The way that Subway has sent consumers running isn’t all that difficult to comprehend. Several years ago, Subway made a splash with a marketing blitz featuring Jared Fogle, a man who reportedly had lost nearly 200 pounds by going on a “Subway diet,” only eating Subway sandwiches. This campaign separated Subway from other fast food chains, offering a healthy, vegetable-laden alternative to the traditional burger and fries.

Subway also unrolled the infamous $5 Footlong campaign, which made a 12-inch sandwich a viable option for those on a budget. Consumers could get a cheap and healthy lunch — a hard find for many working Americans.

With those two big advantages under its belt, Subway’s popularity shot through the roof. The problem is that it hasn’t been able to stick with either pledge. If you visit a Subway store these days, you may be lucky enough to find one or two footlongs available for $5, often without meat. Also, the restaurants’ food quality seems to have suffered immensely over the past few years, as old produce and microwaved meat has quickly lost its appeal to consumers who may be more apt to head next door to Chipotle, where there’s always meat on the grill and fresh veggies to be had.

If you take a look at Subway’s menu and dietary information, half of the footlong sandwiches the chain offers contain nearly 1,000 calories, not including chips or a drink. With numbers like that, Subway isn’t going to be winning over health-conscious eaters.
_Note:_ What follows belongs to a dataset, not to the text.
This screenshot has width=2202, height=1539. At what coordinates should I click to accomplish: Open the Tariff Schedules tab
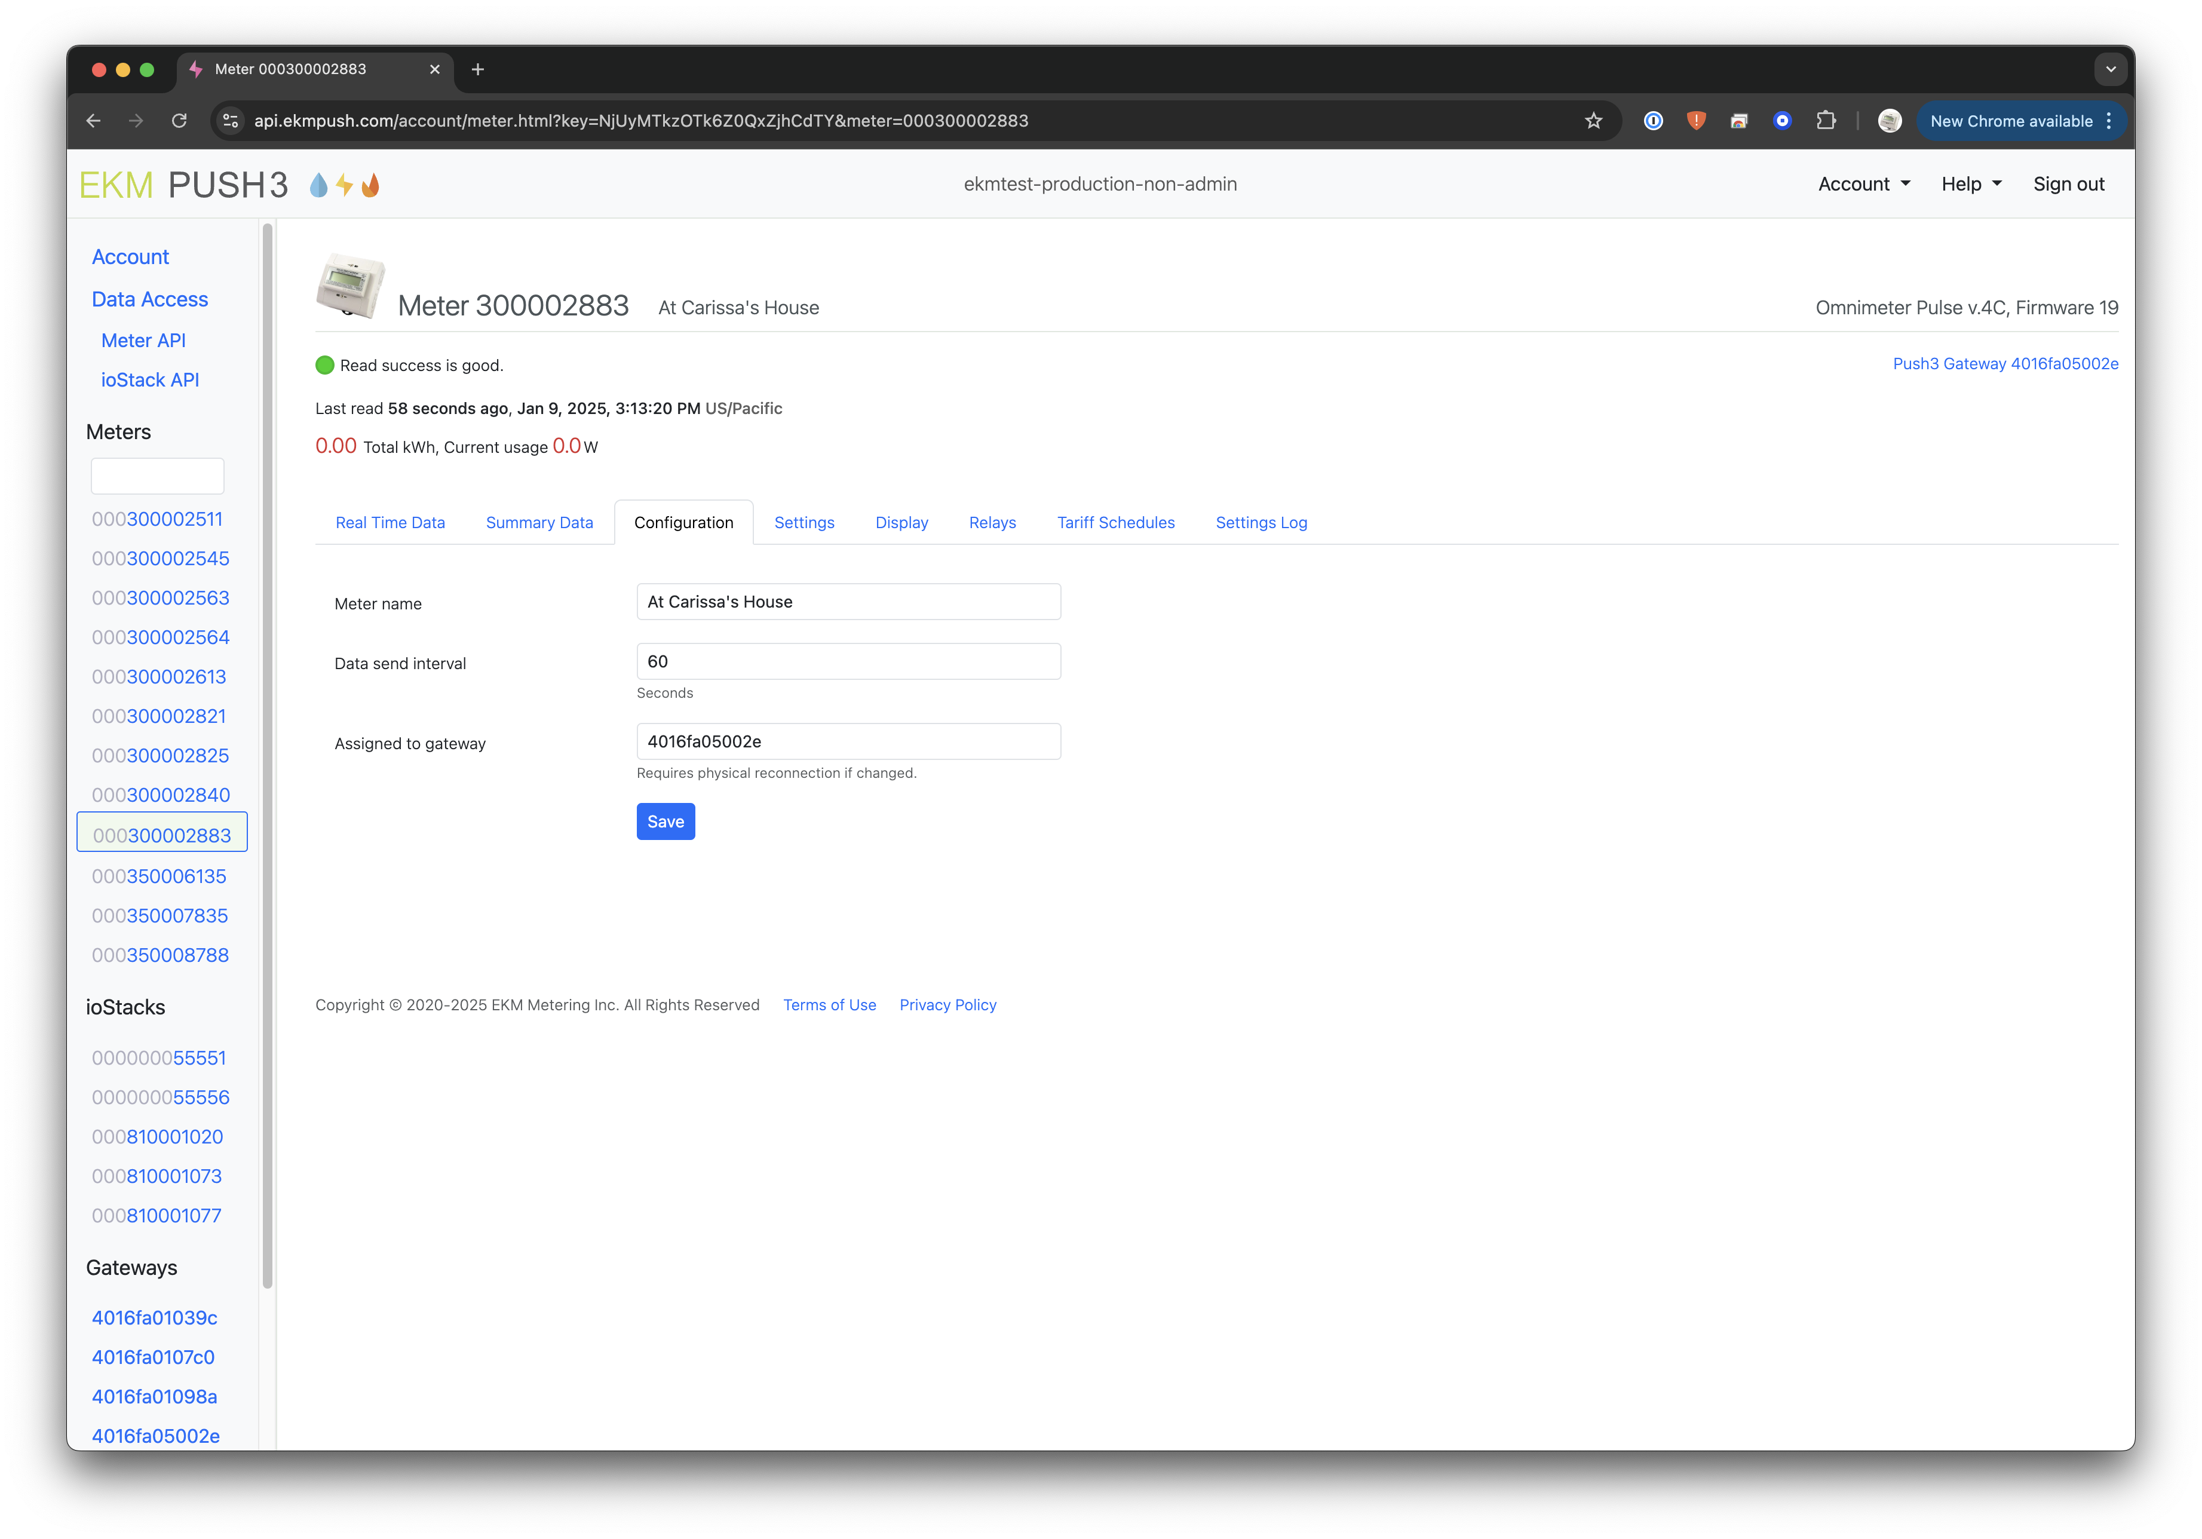pos(1115,523)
Subway has forgone its two biggest advantages in an effort to bolster profits, and now it’s hitting franchisees on the bottom line. Oh, and don’t forget the PR disaster that resulted from consumers finding out that the chain’s famed footlong subs weren’t even a foot long. And the company’s response didn’t help.

“‘SUBWAY FOOTLONG’ is a registered trademark as a descriptive name for the sub sold in Subway Restaurants and not intended to be a measurement of length,” Subway said in response to public outcry about its sandwich length on Facebook, according to an ABC News report at the time. “The length of the bread baked in the restaurant cannot be assured each and every time as the proofing process may vary slightly each time in the restaurant.”

The fact is, Subway has been defeated at its own game because it’s no longer the cheap, healthy option it used to be. Others have taken the blueprint and run with it, leaving Subway in the dust. Like McDonald’s and the myriad of other fast food restaurants on the ropes, Subway will need to go through a serious reinvention, or go the way of Quizno’s.